→ YOUR GOAL: From the entries below, determine the number of lines that contain "computer". Give that number by itself.

→ PROVIDED DATA:
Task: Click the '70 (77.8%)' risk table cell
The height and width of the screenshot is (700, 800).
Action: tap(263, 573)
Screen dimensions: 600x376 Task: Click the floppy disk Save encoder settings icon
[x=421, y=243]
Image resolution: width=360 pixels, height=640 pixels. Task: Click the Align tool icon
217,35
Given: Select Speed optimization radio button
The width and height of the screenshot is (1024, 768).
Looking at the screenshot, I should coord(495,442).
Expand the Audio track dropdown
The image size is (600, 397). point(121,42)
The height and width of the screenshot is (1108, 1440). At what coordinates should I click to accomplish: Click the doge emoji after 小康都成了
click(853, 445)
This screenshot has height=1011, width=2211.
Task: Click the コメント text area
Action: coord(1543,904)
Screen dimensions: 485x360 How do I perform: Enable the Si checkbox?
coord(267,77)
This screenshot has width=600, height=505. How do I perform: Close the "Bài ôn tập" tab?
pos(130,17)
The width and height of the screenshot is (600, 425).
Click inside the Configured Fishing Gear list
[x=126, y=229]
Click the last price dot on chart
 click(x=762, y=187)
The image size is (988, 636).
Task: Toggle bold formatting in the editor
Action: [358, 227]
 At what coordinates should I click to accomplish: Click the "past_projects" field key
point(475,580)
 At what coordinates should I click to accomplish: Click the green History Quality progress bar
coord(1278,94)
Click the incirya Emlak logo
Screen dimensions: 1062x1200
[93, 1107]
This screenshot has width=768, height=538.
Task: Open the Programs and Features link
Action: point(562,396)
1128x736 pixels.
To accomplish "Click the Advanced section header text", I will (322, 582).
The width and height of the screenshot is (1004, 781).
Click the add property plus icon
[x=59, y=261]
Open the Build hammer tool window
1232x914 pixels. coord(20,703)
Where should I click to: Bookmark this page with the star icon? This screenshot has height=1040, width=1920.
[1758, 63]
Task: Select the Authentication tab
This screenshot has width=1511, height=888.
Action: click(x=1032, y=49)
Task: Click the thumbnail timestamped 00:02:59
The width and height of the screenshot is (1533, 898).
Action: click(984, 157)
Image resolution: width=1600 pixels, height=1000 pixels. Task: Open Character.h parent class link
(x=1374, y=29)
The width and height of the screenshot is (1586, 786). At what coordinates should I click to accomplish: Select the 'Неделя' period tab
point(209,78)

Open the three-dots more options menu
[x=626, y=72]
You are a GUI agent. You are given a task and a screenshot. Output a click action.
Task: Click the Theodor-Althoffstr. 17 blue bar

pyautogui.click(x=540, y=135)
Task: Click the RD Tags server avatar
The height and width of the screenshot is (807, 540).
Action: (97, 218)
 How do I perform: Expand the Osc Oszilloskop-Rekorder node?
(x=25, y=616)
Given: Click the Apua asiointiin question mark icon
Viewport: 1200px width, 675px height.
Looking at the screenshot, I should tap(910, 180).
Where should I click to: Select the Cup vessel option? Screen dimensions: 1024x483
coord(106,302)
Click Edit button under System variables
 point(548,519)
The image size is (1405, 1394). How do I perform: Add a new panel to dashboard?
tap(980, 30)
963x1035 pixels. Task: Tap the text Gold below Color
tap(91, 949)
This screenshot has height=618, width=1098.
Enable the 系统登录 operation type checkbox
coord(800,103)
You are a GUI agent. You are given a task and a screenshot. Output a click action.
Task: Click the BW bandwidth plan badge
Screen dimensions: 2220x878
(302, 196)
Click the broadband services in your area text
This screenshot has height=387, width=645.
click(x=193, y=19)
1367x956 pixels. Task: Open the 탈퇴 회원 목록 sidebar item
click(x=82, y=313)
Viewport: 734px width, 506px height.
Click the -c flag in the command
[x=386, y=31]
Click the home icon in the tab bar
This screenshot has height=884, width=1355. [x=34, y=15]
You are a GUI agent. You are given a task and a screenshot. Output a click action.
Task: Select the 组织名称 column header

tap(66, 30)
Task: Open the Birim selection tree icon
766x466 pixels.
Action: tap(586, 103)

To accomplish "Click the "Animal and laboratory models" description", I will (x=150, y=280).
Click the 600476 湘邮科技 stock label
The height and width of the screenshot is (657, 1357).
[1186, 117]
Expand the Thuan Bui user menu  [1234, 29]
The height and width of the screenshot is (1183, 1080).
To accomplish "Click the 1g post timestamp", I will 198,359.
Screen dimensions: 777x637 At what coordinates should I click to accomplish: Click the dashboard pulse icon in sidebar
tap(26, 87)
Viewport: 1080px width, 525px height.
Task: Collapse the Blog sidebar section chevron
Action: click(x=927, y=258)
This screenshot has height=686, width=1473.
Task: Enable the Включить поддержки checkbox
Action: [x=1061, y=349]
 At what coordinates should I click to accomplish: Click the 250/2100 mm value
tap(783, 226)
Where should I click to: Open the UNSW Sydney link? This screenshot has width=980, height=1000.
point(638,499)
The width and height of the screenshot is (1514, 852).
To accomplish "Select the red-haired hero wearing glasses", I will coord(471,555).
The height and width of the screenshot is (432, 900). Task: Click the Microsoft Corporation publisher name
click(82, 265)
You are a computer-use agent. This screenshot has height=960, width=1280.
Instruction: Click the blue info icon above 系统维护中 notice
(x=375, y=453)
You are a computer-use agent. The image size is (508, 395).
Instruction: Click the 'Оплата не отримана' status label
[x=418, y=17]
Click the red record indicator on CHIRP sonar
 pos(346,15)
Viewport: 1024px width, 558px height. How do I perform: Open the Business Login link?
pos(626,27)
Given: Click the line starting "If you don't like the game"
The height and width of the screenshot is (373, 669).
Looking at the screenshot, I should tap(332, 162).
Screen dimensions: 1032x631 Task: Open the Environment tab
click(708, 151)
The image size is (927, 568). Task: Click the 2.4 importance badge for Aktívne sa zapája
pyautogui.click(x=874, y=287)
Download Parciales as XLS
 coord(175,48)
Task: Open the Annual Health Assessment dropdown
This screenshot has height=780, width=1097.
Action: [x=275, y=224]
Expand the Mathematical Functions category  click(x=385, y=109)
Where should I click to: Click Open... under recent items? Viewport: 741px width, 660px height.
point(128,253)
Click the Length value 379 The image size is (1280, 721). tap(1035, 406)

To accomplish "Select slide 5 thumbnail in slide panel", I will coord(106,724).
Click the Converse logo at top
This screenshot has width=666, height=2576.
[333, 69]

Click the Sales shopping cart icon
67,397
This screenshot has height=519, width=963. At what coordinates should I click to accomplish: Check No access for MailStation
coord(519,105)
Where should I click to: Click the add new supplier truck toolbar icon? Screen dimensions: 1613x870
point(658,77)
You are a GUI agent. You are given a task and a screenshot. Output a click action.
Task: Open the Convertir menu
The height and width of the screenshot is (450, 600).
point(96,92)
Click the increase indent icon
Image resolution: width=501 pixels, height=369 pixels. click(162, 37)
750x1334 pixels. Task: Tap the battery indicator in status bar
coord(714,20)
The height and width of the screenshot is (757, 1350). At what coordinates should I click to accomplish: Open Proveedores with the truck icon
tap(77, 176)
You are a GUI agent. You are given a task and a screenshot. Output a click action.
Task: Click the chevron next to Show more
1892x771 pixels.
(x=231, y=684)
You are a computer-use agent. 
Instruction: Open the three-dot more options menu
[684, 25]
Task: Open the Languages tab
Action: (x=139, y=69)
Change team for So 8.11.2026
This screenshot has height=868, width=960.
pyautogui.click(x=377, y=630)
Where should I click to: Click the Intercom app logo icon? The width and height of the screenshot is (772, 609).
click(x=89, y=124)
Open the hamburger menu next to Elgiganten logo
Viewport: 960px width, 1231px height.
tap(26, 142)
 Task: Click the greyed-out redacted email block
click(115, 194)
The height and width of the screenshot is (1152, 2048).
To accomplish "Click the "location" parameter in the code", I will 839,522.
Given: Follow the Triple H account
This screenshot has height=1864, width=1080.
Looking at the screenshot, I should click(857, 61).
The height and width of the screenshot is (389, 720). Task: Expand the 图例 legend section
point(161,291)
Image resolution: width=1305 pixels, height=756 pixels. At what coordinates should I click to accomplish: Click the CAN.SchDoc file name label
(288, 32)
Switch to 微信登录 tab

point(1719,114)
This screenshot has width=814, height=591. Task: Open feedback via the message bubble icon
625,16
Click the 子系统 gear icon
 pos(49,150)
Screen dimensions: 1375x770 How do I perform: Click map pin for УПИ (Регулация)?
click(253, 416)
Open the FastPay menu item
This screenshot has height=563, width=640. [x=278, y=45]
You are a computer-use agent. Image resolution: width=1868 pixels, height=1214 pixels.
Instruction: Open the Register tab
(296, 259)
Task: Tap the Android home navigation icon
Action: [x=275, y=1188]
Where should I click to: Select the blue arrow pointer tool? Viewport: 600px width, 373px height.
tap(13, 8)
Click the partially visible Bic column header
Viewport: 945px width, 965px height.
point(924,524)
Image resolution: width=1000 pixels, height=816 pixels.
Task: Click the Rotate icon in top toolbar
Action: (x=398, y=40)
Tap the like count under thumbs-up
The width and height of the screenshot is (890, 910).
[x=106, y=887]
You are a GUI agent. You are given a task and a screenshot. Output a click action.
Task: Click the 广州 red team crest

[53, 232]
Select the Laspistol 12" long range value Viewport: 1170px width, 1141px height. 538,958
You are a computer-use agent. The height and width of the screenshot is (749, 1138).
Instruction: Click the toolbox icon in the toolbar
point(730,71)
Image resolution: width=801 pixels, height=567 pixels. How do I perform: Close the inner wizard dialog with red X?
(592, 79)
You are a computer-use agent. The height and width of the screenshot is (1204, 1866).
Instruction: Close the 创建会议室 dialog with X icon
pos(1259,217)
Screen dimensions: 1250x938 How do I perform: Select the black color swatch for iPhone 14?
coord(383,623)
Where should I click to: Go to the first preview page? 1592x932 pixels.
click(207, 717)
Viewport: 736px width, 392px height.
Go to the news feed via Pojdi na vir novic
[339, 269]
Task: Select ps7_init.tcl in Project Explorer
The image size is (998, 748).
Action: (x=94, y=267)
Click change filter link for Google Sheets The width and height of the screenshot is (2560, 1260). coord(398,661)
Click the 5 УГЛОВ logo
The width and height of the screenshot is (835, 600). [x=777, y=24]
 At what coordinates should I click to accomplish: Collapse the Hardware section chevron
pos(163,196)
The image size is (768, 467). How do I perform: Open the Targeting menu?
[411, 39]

→ SOLUTION: 6